The FY 2012 Labor-HHS-Education bill (S. 1599), which passed the full Appropriations Committee in a party line 16–14 vote, provides $70.18 billion in discretionary funding for the Department of Health and Human Services, a reduction of $26 million from the FY 2011 level.[1]  Many programs related to sexual and reproductive health, however, escaped cuts—a boon in this time of fiscal austerity.  The President’s Teen Pregnancy Prevention Initiative (TPPI), the first federal funding stream for more comprehensive approaches to sex education which was originally funded in FY 2010, received $105 million, equal to its FY 2011 level, with an additional $4 million designated for evaluating funded projects.  The Title X family planning program also received level funding of $299.4 million.
HIV and sexually transmitted disease (STD) prevention programs at the Centers for Disease Control and Prevention (CDC) fared similarly well—domestic HIV/AIDS prevention and research received level funding of $800 million, with $40 million allocated for HIV and STD prevention through the Division of Adolescent and School Health.  STD and viral hepatitis prevention programs at CDC also received level funding and the bill included an additional $10 million for viral hepatitis screening.  However, some programs improving health care access for lower-income women did receive cuts.  For instance, the Maternal and Child Health Block Grant program received an allocation of $600 million, $50 million below its FY 2011 level.[2]
While the Senate protected many sexual and reproductive health programs and programs providing health care for lower-income individuals, the FY 2012 appropriations process is far from over.  The House of Representatives, which attempted to eliminate TPPI and the Title X family planning program in FY 2011 and slash funding for myriad programs benefiting middle- and lower-income Americans, has yet to unveil its appropriations bills for the coming Fiscal Year.  Given the uncertainty regarding the timing of the House appropriations process, the full Senate has not scheduled a vote on any of its pending appropriations bills. 

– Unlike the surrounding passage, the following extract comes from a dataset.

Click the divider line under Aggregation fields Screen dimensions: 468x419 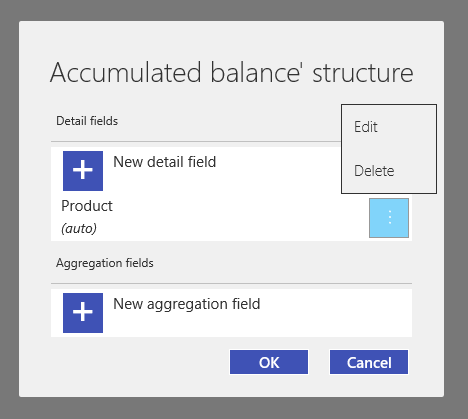[231, 283]
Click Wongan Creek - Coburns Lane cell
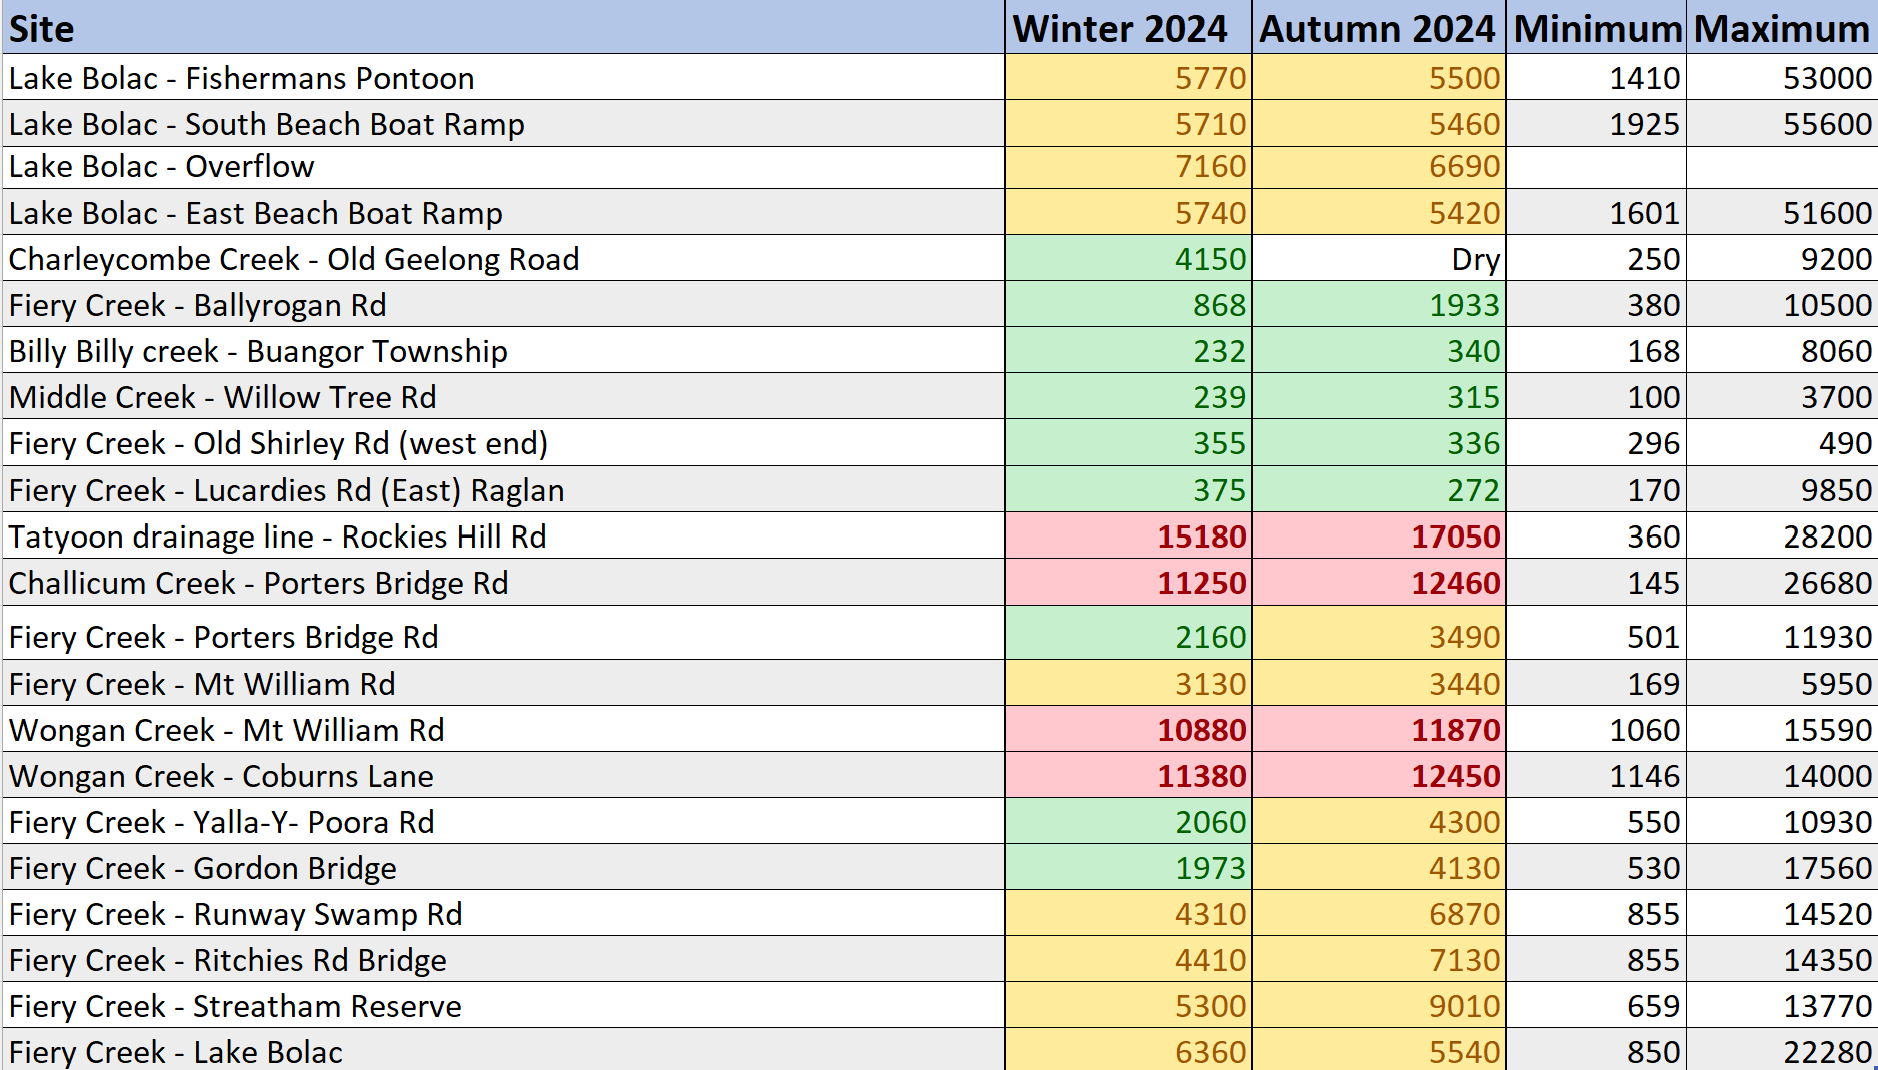 503,775
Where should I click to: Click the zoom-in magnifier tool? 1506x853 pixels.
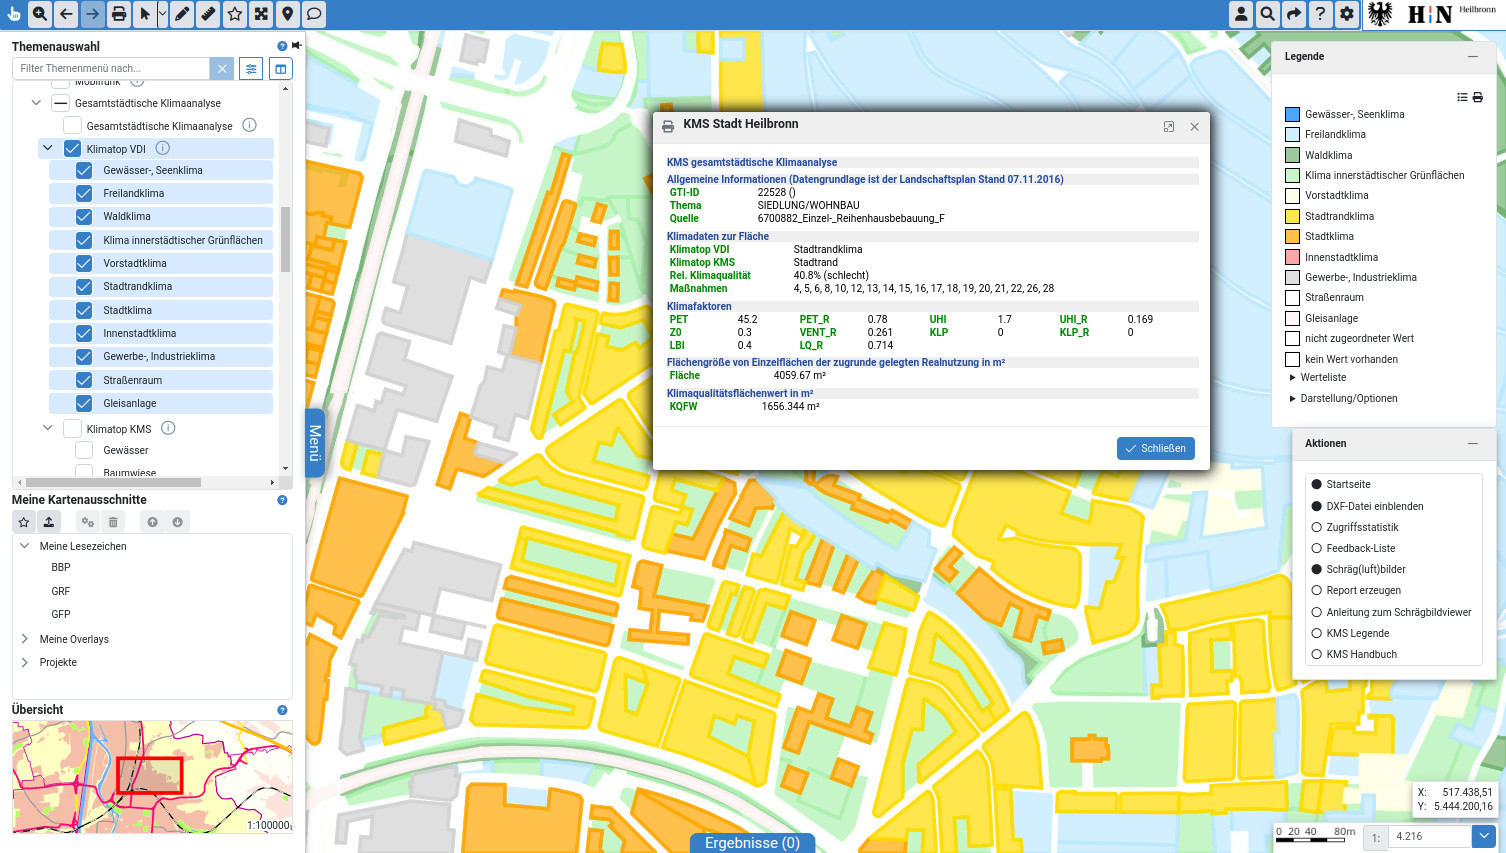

[1]United States Senate Committee on Appropriations, “Summary: Fiscal Year 2012 Labor, Health and Human Services, and Education, and Related Agencies Appropriations Bill—Subcommittee Mark,” Press Release published 20 September 2011, accessed 26 September 2011, <>.

[2]United States Senate, “Committee on Appropriations Report to Accompany S. 1599,” S. Rpt. 112–84, 22 September 2011, accessed 26 September 2011, <>.